Obviously there’s something about this guy that you find appealing, as you forgave him for cheating and possibly-attempted-cheating. If it would be something you’re amenable to, have a discussion with him – a mature, quiet, reasonable discussion without breakdowns or melodrama – about maybe opening up your relationship to accommodate the occasional threesome. That way it’s not cheating, since you’re playing together with a third party, but he – and you, bee tee dubs – still get to dabble with another person’s junk for a night.
So, I have a problem. I’m an out, proud gay man in my 30’s, and I’ve never held a relationship for more than a few months. The reason is I’ve never found a guy I’m that into, because I have a very particular type. I’m into hippies. Peace-loving, Grateful-Dead-listening, long-haired hippies. The problem is I’ve never found a gay hippie. Granted, I live in kind of a conservative area, so I’ve given up hope of finding a gay hippie around here. But even when I’m online, all I see in the “gay world” are manicured, well-dressed guys who look like Kellan Lutz! Do gay hippies exist? And where can I find them?
Desperately Seeking Hippies in Georgia
Wow, that’s a new one.
Well, DSHIG, you have an uphill battle ahead of you, because these days hippies tend to be few and far between in general, making gay hippies a very specific niche.
And it’s true: a lot of gay culture (at least the most public face of gay culture) has a focus on smooth lines and impeccable grooming, and maybe not so much on long, tangled hair and bellbottoms.
But I also believe that for every desire, there exists a person to fulfill it.
After a cursory search online, I actually couldn’t find anything for gay hippies in Georgia, but there are several groups for gay outdoors-y people, so that’s a start.
Another path is you could find hippie groups and fall in with them, and sniff around to see if there are some gay dudes among them.
Beyond that, the one sure way to find gay hippie guys? Hit up Burning Man.
And hey, if anyone reading has any insight into this I don’t, feel free to share it in the comments.
I need advice on my Halloween costume! Last year, I saw all these hot guys at a gay bar Halloween party and determined to get a body like theirs. So over the past year I worked out like crazy and now have a body I’m ready to show off. I just need tips on which slutty look I should rock! Any help would be much appreciated.
Former Fattie Current Hottie
Well, first of all, congratulations on your hard work paying off, FFCH. And what better way to celebrate the care, discipline, and nurturing you’ve shown your body than by flashing it around town like a cheap whore, amiright?
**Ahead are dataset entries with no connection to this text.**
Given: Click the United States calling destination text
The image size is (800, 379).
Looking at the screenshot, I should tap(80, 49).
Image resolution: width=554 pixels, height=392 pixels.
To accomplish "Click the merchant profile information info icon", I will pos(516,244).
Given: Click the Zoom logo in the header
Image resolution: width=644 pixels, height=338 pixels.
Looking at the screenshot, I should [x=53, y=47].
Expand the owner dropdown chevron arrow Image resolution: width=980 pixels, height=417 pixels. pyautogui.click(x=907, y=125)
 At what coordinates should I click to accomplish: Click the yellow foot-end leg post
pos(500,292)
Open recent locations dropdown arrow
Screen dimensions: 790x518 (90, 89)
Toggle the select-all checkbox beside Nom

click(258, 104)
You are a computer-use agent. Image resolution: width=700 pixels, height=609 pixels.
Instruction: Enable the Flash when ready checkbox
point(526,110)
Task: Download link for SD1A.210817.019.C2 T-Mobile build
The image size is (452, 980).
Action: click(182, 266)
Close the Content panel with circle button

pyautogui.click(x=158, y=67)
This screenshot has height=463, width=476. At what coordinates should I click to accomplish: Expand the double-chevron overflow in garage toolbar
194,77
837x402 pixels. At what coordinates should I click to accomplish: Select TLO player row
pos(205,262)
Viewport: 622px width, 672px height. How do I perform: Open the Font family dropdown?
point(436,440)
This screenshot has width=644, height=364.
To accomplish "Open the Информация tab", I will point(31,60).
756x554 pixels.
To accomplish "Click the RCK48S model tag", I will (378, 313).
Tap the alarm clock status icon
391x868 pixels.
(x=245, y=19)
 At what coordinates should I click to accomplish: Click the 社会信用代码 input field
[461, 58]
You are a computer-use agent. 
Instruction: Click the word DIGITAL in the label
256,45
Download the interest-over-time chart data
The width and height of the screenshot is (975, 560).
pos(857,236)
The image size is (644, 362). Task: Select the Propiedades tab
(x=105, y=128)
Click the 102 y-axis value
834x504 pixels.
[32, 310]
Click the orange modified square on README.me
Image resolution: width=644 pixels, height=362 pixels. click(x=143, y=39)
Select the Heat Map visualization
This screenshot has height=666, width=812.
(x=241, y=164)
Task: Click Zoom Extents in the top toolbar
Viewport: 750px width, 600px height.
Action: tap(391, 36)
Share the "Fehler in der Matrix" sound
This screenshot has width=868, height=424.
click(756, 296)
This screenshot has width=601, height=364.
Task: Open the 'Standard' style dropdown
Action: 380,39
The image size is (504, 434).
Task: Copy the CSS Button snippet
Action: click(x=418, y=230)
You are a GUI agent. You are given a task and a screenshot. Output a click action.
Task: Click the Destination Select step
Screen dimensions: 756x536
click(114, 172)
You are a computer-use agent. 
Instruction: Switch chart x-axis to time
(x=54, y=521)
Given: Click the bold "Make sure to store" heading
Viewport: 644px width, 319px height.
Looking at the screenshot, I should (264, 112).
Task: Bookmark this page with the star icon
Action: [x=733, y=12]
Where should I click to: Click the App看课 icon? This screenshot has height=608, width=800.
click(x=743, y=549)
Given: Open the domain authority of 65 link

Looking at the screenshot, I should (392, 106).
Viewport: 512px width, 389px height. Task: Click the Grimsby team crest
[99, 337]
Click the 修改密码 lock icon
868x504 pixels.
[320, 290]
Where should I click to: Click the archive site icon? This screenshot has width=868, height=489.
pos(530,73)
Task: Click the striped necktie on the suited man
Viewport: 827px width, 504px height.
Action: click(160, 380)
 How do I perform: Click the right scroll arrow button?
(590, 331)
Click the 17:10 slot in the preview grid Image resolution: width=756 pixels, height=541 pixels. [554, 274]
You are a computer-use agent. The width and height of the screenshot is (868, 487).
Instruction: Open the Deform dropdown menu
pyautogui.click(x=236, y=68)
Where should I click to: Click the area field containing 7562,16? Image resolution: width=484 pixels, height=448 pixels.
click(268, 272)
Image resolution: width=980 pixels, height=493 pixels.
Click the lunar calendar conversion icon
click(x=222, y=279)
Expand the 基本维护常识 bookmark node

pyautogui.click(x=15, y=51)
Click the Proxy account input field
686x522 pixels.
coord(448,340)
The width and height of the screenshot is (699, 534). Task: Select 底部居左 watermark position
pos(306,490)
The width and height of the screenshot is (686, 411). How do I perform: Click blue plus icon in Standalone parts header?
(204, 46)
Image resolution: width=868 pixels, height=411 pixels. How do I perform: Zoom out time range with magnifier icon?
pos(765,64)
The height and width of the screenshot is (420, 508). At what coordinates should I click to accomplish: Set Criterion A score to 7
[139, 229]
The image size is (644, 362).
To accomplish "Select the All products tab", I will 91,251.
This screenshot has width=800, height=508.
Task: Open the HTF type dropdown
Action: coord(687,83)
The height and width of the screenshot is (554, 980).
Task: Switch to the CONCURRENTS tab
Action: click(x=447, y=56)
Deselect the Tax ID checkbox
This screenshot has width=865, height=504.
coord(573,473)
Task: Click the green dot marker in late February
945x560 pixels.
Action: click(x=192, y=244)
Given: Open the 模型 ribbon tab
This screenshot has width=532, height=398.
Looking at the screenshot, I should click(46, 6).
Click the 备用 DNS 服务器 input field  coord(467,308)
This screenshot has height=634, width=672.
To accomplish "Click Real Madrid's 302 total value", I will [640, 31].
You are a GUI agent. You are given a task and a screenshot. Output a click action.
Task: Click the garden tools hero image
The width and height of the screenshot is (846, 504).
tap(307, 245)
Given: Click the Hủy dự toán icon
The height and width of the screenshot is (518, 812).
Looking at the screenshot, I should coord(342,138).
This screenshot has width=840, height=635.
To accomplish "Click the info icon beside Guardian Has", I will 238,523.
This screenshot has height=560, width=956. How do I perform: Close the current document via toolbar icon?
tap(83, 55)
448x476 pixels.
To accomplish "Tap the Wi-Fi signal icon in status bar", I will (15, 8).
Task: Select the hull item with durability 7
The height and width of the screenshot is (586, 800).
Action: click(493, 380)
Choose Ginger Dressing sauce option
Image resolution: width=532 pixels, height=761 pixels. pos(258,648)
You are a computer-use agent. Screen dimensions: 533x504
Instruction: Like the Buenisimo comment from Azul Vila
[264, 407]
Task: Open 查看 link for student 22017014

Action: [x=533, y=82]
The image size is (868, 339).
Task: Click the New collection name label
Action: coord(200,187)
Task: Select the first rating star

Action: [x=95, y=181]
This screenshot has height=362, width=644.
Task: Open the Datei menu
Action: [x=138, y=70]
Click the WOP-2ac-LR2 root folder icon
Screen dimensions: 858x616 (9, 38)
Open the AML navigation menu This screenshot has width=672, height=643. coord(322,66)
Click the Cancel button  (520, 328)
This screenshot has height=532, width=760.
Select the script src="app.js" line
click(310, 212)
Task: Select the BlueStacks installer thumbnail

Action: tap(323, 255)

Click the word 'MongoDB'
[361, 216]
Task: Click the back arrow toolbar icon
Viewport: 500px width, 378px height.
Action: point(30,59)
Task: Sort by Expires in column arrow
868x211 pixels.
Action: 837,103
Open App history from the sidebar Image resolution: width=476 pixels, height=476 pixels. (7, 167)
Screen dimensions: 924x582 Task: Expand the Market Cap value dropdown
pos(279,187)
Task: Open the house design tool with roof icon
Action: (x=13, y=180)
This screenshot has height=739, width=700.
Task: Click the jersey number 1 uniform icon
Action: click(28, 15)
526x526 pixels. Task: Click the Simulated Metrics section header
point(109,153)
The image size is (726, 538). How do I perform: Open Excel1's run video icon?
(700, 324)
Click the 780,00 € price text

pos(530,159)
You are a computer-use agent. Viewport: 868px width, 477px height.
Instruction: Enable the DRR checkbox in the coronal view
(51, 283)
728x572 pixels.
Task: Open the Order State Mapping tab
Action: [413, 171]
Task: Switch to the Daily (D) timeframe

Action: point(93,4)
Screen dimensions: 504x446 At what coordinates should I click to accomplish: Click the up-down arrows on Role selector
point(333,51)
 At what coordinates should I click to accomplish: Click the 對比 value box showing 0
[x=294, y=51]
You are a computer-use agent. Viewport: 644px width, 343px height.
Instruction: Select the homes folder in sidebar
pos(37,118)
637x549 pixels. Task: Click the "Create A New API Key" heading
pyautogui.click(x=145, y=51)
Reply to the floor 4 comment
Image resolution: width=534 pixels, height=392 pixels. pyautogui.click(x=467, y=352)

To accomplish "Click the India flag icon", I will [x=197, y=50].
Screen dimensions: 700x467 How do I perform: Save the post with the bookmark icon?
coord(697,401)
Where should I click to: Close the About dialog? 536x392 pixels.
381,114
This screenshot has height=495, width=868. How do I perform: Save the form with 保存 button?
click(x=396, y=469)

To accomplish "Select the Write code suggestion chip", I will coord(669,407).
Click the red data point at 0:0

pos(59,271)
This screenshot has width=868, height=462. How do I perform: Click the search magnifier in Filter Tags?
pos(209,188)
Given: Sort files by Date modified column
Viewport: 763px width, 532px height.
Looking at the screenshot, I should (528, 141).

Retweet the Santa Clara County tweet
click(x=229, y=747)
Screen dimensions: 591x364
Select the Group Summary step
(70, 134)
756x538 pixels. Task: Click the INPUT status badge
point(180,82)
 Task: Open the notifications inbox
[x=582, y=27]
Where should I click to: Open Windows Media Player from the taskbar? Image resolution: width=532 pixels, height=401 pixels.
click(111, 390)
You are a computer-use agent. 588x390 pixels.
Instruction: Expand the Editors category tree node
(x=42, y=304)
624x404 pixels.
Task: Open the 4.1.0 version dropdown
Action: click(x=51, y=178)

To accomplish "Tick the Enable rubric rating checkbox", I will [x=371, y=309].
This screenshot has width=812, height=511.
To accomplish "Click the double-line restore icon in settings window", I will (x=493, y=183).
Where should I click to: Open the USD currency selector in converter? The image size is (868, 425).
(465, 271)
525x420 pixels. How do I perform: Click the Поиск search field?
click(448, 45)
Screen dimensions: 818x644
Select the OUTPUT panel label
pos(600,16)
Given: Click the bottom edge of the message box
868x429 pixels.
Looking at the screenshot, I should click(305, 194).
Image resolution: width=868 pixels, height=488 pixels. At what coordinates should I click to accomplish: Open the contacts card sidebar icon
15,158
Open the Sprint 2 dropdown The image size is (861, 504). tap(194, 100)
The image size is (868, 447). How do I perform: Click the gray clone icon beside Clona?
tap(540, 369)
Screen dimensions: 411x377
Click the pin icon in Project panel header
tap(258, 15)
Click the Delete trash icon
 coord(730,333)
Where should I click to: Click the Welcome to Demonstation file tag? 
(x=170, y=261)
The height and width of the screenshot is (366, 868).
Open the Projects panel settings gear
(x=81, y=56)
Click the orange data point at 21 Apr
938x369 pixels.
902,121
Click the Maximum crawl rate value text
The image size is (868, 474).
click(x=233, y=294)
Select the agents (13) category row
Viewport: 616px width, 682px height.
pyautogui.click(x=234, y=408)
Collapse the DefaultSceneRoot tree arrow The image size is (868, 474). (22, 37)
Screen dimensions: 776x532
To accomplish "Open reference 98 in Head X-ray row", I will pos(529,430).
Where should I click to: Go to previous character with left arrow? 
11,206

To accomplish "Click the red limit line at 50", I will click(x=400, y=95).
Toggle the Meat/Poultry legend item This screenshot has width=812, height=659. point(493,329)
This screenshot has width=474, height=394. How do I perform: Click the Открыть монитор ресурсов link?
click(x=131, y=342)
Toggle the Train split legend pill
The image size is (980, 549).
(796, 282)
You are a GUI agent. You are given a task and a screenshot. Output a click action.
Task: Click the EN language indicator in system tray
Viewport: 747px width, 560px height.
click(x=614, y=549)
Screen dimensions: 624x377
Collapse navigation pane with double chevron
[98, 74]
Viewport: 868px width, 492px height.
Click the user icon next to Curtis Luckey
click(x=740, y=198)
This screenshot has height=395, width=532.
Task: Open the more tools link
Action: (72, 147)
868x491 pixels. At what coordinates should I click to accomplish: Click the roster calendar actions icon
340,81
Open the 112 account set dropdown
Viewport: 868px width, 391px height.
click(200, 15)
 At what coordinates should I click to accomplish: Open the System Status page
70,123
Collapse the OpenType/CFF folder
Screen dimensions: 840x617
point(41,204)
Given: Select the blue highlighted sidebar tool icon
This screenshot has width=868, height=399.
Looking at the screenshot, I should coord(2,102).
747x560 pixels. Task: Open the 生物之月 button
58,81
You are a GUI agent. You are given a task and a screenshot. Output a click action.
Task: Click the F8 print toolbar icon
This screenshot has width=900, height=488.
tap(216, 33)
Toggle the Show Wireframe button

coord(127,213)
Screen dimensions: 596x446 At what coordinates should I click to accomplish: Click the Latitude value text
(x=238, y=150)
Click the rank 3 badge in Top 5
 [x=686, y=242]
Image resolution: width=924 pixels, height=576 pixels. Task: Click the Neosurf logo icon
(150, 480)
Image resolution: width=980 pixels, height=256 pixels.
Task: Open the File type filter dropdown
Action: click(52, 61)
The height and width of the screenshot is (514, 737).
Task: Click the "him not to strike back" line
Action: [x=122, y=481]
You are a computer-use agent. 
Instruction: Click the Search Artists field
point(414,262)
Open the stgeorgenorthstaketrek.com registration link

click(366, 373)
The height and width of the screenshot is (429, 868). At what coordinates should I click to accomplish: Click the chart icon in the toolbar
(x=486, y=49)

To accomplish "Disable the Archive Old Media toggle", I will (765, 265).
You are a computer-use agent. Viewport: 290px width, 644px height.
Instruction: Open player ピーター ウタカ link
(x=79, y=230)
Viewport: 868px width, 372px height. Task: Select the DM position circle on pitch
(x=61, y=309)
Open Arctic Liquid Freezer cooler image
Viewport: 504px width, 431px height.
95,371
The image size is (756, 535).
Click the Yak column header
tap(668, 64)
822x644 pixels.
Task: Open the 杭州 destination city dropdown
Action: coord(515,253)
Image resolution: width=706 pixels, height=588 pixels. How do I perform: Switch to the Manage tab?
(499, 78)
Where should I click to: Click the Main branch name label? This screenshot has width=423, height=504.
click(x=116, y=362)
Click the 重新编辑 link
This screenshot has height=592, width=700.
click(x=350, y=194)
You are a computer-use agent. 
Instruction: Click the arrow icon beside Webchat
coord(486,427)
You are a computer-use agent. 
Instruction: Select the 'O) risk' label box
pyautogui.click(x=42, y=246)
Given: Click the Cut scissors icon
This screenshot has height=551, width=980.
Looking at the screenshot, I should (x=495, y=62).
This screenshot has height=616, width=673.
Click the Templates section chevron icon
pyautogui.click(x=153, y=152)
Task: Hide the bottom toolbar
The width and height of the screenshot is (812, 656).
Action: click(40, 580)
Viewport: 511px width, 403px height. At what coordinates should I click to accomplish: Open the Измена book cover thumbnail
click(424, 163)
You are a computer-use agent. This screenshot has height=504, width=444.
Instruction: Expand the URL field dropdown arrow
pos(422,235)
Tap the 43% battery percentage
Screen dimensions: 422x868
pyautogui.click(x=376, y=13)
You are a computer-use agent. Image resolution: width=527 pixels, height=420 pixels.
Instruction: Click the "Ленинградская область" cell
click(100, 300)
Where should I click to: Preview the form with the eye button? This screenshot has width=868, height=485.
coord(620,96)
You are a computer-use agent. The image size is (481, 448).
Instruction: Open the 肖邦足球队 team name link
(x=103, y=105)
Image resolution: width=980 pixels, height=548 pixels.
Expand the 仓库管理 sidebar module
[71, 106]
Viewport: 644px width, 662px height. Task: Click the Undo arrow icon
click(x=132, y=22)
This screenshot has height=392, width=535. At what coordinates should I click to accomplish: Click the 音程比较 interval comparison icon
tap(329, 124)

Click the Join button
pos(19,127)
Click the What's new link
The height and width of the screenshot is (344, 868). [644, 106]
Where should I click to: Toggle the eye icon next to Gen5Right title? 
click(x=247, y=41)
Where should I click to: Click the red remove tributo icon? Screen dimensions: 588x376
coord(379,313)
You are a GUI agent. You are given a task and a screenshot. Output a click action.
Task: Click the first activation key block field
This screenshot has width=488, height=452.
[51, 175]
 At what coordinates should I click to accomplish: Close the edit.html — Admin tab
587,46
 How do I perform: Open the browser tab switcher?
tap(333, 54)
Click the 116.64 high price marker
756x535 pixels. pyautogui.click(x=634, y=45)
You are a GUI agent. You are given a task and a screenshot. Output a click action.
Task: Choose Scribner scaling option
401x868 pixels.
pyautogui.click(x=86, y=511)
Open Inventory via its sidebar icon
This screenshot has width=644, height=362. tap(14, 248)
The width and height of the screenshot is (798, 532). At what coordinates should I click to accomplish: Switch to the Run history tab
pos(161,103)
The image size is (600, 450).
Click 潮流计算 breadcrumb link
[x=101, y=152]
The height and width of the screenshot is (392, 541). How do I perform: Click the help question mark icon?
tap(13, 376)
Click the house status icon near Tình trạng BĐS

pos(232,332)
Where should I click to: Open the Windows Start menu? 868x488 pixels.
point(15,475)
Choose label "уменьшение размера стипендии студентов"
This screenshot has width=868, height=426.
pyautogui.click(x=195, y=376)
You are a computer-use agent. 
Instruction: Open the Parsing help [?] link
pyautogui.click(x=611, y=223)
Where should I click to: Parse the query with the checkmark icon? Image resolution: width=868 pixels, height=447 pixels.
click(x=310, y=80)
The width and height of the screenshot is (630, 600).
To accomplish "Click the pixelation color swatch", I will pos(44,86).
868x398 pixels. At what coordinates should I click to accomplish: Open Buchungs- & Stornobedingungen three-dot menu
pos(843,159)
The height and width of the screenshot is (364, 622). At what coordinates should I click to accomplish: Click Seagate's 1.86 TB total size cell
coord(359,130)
Seriously, though, baring your chiseled bod is a very important social responsibility for gay men on Halloween, so let’s see what suggestions I can come up with. Off the top of my head: Slutty Fireman, Slutty Construction Worker, Slutty Cop, Slutty Pope, Slutty Soldier, Slutty Angel, Slutty Devil, and Slutty Batman.
Basically, just take the headgear commonly associated with these archetypes (in the angel’s case, a halo), then find a pair of matching Speedos and boots. And oh, my god, send me a picture if you decide to do Batman. That would fulfill about ten different fantasies.
Anyway, those are suggestions. Anyone else?